SOURCE PASSAGE >>

Thanks so much for having me, Jon.

Jon Finger (:

Let's start with, how did your road in investing lead you to launch Blockchain Founders Fund?

Aly Madhavji (:

Yeah, that's a really good question. I mean, I started off very young in actually the stock market. And this was actually a pretty interesting exercise that I think I owe a lot of credit to my parents for when I was quite young, but very young, they actually got me interested in looking at different companies that I just like, so things like McDonald's, Walmart, things that I was exposed to as a really young kid, and gave me a little bit of capital in a broker account to actually invest in a few companies. And so after I did that, I started reading and trying to follow what was going on with these companies at a very young age. And so that got me my first sort of exposure into public markets. Later on, started all sorts of small, different businesses here and there, continue to follow a lot of tech news.

Aly Madhavji (:

But then after university, my undergrad, started investing in some small angel investments. And that led to all sorts of different paths, but over time, had my startup that I exited, and then got very involved in the blockchain space throughout sort of that period and the crypto space, first, more sort of ideologically and passively in some way, and then full time from 2016. And that worked out really well, right? So when at the end of 2017, we started Blockchain Founders Fund and Scale Ventures. We now have 94 companies around the world, across six continents, and it's been quite a journey with the number of companies from pre-seed and seed to now unicorn status as well.

WHAT TO DO >> Quote the interview excerpt word for word, from "Yeah, that's a" up to and including "of tech news.".

DATA SHOWN >>
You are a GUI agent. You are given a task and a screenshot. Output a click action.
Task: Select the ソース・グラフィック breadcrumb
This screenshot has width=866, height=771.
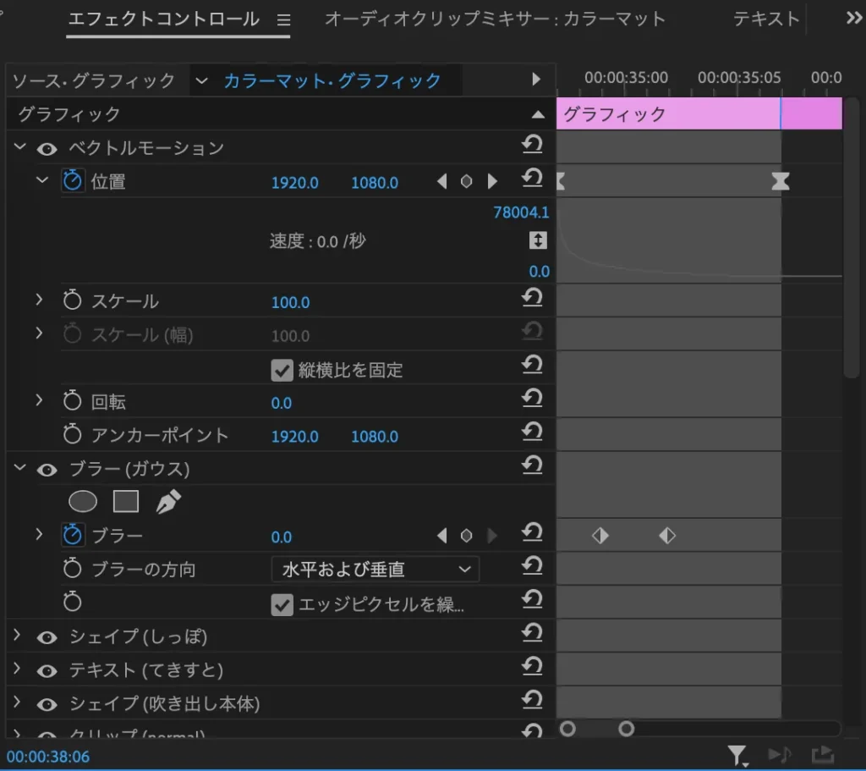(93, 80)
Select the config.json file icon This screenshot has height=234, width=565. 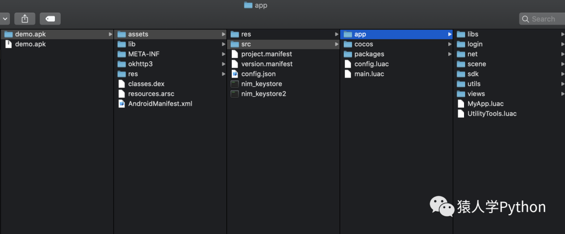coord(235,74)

* * *

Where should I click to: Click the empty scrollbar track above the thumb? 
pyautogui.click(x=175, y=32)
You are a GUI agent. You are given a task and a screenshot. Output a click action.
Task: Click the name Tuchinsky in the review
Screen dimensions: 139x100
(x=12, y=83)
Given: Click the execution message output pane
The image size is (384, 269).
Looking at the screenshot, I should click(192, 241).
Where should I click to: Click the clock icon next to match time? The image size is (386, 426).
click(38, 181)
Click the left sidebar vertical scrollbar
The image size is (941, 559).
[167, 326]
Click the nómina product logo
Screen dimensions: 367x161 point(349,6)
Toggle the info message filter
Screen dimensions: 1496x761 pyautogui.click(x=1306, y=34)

...

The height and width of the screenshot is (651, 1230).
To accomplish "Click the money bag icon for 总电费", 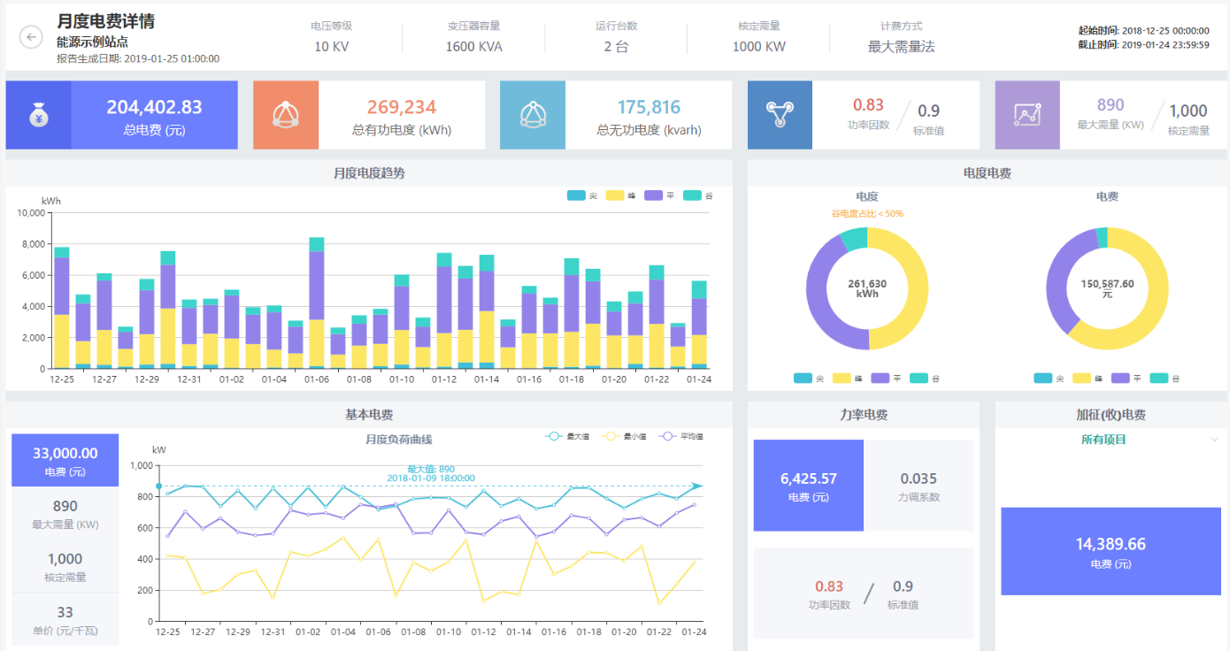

RESPONSE FOR THIS EXERCISE >>
Yeah, that's a really good question. I mean, I started off very young in actually the stock market. And this was actually a pretty interesting exercise that I think I owe a lot of credit to my parents for when I was quite young, but very young, they actually got me interested in looking at different companies that I just like, so things like McDonald's, Walmart, things that I was exposed to as a really young kid, and gave me a little bit of capital in a broker account to actually invest in a few companies. And so after I did that, I started reading and trying to follow what was going on with these companies at a very young age. And so that got me my first sort of exposure into public markets. Later on, started all sorts of small, different businesses here and there, continue to follow a lot of tech news.